[Start of Attachment]

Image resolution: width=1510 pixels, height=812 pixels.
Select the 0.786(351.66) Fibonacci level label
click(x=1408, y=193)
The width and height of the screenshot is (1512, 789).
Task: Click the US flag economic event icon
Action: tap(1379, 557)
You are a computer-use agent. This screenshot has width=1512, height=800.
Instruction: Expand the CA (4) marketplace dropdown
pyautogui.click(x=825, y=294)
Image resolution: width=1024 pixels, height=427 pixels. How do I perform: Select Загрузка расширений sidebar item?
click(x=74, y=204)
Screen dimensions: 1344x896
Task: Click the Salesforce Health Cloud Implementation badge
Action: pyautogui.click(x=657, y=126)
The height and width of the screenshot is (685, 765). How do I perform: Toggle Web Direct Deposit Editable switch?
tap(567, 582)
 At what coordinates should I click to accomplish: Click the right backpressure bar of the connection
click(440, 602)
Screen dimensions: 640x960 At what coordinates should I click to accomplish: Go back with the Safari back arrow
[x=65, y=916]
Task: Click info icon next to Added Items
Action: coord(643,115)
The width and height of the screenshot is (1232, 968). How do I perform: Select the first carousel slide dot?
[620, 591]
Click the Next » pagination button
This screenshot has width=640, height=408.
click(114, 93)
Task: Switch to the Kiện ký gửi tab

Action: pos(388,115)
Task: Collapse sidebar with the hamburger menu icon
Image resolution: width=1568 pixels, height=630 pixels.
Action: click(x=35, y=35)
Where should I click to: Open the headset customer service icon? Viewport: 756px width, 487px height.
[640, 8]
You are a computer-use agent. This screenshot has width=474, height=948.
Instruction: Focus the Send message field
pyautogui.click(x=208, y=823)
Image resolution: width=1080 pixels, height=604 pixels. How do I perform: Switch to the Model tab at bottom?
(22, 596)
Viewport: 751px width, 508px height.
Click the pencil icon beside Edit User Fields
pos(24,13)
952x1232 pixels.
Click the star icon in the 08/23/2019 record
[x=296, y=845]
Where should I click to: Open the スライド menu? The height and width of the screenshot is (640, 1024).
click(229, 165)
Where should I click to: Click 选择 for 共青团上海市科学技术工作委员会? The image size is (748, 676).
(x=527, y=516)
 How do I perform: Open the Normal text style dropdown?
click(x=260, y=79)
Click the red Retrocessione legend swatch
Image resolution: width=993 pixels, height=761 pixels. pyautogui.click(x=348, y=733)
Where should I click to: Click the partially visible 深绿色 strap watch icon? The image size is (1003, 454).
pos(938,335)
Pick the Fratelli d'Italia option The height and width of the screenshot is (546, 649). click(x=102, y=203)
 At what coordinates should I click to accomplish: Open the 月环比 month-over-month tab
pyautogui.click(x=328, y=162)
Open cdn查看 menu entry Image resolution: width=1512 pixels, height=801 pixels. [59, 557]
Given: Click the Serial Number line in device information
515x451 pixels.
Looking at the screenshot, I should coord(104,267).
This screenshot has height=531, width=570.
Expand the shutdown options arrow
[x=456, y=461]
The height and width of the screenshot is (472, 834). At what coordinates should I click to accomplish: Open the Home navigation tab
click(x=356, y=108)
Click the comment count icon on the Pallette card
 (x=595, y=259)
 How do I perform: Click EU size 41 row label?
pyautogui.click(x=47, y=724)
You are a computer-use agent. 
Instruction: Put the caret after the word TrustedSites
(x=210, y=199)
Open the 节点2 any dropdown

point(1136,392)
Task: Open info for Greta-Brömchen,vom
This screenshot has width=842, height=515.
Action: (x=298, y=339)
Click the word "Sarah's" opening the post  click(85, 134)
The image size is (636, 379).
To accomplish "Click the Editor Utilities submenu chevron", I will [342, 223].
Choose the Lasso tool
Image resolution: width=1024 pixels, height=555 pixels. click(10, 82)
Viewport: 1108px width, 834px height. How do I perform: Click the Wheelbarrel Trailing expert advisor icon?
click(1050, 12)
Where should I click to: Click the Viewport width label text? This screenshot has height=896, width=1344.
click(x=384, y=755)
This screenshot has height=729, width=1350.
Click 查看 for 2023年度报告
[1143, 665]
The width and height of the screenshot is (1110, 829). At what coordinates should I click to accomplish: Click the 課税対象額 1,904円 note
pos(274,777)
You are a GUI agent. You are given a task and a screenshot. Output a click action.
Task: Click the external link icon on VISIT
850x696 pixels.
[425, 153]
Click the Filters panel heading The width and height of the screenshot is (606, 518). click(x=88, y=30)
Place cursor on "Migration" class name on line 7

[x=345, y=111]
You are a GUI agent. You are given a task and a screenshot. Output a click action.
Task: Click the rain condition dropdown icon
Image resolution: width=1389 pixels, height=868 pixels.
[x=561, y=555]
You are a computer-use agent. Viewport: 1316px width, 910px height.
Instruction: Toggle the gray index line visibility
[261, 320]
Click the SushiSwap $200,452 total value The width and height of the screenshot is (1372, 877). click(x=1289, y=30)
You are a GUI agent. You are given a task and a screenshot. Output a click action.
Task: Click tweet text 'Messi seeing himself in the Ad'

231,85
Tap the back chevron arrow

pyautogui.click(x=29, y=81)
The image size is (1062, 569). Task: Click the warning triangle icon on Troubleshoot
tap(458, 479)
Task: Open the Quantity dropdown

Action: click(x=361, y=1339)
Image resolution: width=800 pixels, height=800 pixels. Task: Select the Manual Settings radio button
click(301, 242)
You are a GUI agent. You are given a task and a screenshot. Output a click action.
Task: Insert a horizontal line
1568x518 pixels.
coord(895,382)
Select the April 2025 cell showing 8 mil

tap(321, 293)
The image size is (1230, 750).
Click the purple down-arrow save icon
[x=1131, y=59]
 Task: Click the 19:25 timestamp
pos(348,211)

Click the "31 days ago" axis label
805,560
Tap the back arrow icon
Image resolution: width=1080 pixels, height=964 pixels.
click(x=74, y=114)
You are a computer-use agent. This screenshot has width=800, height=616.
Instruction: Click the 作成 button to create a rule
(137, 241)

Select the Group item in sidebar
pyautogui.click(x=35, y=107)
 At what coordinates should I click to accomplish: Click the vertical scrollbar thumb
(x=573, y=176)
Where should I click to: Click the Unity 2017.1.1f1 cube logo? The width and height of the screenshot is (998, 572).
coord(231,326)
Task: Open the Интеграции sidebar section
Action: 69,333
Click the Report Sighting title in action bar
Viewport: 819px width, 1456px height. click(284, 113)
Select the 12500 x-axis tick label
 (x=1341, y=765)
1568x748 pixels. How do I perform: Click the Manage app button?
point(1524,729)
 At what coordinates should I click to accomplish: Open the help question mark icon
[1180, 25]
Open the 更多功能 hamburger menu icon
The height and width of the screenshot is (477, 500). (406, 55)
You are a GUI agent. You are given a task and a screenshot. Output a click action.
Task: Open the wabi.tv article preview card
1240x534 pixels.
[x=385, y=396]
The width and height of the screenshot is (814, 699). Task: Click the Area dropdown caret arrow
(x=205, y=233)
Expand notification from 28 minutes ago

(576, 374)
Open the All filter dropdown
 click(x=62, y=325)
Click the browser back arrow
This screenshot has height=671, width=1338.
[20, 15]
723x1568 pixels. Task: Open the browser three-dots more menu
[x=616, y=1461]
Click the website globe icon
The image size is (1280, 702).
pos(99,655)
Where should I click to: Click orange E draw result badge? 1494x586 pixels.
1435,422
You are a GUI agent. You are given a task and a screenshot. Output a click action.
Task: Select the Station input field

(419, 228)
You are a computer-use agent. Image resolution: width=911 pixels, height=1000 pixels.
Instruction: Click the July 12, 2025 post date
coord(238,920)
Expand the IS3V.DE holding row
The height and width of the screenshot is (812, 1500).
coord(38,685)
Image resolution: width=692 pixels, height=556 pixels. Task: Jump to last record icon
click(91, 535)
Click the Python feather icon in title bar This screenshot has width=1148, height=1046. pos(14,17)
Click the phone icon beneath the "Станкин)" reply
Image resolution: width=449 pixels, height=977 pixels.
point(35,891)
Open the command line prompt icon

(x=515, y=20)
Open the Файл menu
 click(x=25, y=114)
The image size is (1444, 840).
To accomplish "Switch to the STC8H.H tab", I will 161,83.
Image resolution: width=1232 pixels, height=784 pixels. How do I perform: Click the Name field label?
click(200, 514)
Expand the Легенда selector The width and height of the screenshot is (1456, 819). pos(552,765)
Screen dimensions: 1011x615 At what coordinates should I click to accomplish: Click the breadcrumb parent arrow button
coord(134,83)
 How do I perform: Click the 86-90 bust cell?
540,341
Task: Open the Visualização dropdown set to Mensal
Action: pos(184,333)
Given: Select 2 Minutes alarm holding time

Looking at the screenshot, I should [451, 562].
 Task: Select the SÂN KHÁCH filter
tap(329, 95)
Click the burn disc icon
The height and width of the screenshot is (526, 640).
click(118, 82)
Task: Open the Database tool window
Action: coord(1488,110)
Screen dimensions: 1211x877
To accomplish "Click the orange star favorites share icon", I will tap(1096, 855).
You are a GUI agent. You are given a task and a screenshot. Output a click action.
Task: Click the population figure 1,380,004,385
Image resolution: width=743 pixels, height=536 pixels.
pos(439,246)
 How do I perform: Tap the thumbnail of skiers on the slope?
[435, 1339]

[End of Attachment]

Tally the lines of the listing in which the string "will" appears, and state the tally alone.

*Response*: 3